En 2019, la Cour d’appel de Versailles avait prononcé aux torts exclusifs d’une femme pour son refus d’avoir des relations intimes avec son mari. Selon la Cour, le manquement de l’épouse de son devoir conjugal était un motif de divorce pour faute. Cette affaire est cruciale : pour la première fois, une femme a déposé un recours contre la France devant la Cour européenne des droits de l’Homme (CEDH), soutenue par le Collectif féministe contre le viol (CFCV) et la Fondation des femmes. La plaignante reproche à la France une ingérence dans la vie privée et une atteinte à l’intégrité physique, protégées par l’article 8 de la Convention européenne des droits de l’homme.

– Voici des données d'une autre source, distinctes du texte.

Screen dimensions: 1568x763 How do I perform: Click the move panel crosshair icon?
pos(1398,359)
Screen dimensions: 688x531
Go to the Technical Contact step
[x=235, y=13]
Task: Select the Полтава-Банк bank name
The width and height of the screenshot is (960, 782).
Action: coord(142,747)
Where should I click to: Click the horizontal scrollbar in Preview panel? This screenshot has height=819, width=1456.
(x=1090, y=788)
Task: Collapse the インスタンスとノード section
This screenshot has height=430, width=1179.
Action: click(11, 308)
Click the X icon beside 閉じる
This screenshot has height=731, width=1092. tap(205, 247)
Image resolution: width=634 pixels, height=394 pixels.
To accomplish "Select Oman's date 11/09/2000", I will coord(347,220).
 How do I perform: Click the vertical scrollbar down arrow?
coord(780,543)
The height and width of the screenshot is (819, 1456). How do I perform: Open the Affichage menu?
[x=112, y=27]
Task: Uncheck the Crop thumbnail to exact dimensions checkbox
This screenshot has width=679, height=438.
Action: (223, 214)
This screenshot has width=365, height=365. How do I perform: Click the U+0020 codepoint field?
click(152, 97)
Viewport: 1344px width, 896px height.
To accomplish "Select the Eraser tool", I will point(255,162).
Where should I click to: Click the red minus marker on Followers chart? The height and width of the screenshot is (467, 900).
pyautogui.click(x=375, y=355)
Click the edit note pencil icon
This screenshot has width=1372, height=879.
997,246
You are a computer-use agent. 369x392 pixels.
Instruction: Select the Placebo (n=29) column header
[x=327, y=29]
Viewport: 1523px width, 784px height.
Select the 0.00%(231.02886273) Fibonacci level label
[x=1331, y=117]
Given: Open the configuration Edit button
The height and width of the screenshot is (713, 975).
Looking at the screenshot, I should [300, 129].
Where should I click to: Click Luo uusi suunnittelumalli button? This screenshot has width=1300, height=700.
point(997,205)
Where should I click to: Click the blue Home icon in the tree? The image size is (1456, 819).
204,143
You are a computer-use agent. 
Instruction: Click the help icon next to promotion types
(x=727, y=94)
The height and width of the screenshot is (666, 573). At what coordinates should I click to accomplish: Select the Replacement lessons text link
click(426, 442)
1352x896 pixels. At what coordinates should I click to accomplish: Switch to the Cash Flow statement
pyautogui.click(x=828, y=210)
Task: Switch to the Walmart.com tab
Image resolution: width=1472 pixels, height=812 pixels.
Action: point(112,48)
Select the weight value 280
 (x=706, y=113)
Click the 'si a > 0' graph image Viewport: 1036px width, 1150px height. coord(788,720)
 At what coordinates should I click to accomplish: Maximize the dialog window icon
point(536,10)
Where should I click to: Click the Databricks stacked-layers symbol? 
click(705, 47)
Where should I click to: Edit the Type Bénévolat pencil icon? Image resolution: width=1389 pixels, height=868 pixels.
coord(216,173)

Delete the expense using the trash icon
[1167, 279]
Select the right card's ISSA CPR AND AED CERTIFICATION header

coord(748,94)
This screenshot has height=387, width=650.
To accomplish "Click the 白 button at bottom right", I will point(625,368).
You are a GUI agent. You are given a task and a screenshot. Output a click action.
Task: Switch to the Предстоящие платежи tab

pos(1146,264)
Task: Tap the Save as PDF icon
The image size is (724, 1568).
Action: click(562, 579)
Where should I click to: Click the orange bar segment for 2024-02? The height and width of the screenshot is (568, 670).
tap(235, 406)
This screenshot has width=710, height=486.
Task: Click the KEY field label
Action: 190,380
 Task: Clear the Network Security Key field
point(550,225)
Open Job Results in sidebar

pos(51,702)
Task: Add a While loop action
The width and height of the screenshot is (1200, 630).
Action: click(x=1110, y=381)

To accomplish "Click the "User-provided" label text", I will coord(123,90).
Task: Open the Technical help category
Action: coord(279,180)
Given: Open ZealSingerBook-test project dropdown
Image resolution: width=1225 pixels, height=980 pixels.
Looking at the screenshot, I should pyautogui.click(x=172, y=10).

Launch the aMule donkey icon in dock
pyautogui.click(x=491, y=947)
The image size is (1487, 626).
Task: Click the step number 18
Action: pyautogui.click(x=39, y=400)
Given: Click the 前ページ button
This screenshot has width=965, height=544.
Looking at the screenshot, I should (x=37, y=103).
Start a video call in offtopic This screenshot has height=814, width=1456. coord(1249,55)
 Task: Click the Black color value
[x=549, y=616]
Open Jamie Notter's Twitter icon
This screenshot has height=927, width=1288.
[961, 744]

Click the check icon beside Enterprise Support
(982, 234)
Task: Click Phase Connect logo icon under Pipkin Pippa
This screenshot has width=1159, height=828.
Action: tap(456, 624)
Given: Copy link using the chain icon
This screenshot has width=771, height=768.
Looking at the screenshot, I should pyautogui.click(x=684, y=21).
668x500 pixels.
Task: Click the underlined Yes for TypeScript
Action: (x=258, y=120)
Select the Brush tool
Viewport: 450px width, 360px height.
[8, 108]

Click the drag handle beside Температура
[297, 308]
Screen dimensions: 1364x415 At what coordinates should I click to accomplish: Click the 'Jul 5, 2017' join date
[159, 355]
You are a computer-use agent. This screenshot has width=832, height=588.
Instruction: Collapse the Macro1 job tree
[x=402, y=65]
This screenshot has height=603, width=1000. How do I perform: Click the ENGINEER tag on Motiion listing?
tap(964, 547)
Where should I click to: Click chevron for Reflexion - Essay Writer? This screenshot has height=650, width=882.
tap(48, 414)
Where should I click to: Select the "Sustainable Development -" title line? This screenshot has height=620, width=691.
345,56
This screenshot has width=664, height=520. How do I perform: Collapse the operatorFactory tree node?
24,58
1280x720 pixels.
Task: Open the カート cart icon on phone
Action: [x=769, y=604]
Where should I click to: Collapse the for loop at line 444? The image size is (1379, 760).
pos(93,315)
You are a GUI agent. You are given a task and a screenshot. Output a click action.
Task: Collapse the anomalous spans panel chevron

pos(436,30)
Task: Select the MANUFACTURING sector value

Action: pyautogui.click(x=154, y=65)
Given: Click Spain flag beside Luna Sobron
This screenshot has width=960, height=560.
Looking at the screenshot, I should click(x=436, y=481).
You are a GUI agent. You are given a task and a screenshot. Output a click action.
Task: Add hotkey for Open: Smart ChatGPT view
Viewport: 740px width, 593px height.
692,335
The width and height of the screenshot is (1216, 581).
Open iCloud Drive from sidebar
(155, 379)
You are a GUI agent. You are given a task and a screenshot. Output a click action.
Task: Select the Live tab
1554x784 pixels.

La Cour d’appel de Versailles, dont l’application du droit avait été confirmée en cassation, avait précisé que le refus de relations sexuelles pouvait être considéré comme une violation grave du devoir conjugal. Il faut noter que ce jugement contraste de manière frappante avec celui avait rendu par la chambre criminelle de la Cour de cassation en 1990. Depuis 1992, la Cour reconnait qu’une relation sexuelle forcée entre femme et mari pourrait constituer un viol. La décision rendue par la Cour d’appel de Versailles est donc contradictoire et a d’ailleurs créé une forte polémique. Les avocates de la requérante ont estimé que la décision était moyenâgeuse : « en 2021, le mariage ne peut plus être synonyme de servitude sexuelle ».
La décision de la Cour est également surprenante d’un point de vue juridique, puisque la CEDH a déjà condamnée le Royaume-Uni en 1995 dans l’arrêt S.W. c Royaume-Uni en réfutant l’idée du « devoir conjugal.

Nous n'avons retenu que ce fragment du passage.